Exercise task:
Gather every line in the data below that contains the string "toolbar". Case counts.

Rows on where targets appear
^^^^

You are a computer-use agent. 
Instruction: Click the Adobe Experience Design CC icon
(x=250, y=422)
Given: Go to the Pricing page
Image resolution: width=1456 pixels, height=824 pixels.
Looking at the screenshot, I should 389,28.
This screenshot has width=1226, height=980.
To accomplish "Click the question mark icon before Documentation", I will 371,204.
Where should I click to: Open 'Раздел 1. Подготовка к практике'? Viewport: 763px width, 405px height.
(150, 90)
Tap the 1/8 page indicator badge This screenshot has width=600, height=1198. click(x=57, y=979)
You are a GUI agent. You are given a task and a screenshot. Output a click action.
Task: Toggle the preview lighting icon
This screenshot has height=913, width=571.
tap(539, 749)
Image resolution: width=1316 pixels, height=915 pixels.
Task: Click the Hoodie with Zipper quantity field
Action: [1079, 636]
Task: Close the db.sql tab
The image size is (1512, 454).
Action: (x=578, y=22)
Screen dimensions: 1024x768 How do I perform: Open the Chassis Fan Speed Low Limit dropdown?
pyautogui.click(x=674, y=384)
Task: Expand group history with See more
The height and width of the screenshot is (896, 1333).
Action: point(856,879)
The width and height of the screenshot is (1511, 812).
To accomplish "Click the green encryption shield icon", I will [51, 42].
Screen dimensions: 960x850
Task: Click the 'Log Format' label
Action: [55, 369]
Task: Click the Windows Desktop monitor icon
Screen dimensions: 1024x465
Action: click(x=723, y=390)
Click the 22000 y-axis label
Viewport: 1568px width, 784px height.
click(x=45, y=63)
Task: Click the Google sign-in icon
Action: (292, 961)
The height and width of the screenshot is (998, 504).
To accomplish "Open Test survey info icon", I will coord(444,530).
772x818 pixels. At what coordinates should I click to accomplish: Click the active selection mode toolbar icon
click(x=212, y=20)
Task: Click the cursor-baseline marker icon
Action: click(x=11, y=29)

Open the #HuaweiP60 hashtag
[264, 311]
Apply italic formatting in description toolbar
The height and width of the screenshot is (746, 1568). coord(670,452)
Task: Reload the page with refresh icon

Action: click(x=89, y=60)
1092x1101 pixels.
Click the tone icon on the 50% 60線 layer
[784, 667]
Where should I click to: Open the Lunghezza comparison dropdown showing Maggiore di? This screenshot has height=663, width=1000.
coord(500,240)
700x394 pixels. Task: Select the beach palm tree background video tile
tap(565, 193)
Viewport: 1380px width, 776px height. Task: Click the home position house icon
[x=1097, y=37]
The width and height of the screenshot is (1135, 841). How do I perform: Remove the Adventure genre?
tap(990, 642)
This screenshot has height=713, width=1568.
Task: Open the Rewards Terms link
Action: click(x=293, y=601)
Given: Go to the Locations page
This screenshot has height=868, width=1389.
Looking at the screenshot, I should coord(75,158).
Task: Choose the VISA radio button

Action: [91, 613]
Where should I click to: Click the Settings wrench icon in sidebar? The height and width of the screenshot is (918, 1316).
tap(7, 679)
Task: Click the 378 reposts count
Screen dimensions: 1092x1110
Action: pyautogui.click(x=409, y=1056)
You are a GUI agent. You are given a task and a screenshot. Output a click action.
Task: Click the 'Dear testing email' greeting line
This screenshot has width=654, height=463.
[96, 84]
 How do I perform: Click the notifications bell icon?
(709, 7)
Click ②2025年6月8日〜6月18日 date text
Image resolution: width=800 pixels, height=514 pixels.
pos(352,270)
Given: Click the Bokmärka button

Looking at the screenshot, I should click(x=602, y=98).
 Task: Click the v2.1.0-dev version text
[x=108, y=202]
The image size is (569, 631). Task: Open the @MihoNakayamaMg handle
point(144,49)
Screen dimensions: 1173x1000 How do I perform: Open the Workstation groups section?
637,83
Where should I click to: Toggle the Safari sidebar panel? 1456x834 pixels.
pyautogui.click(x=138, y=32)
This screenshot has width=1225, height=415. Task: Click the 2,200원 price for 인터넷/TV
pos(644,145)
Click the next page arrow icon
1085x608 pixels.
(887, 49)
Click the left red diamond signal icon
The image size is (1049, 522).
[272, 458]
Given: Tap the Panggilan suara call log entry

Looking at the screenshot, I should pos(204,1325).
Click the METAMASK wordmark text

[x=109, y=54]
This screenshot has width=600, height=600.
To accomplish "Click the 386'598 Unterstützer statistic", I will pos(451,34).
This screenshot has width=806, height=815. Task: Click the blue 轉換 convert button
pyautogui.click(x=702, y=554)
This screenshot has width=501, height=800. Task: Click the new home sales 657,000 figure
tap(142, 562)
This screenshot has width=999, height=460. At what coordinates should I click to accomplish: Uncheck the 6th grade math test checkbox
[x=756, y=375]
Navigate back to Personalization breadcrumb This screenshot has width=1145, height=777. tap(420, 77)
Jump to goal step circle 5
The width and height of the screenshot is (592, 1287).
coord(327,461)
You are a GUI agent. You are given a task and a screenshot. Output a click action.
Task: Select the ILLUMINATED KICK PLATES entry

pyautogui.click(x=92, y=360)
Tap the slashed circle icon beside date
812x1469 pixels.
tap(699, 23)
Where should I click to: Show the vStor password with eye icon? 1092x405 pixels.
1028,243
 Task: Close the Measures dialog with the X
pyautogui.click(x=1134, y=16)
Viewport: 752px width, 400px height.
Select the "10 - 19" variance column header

^^^^

Written reply:
772x818 pixels. At what coordinates should I click to accomplish: Click the active selection mode toolbar icon
Apply italic formatting in description toolbar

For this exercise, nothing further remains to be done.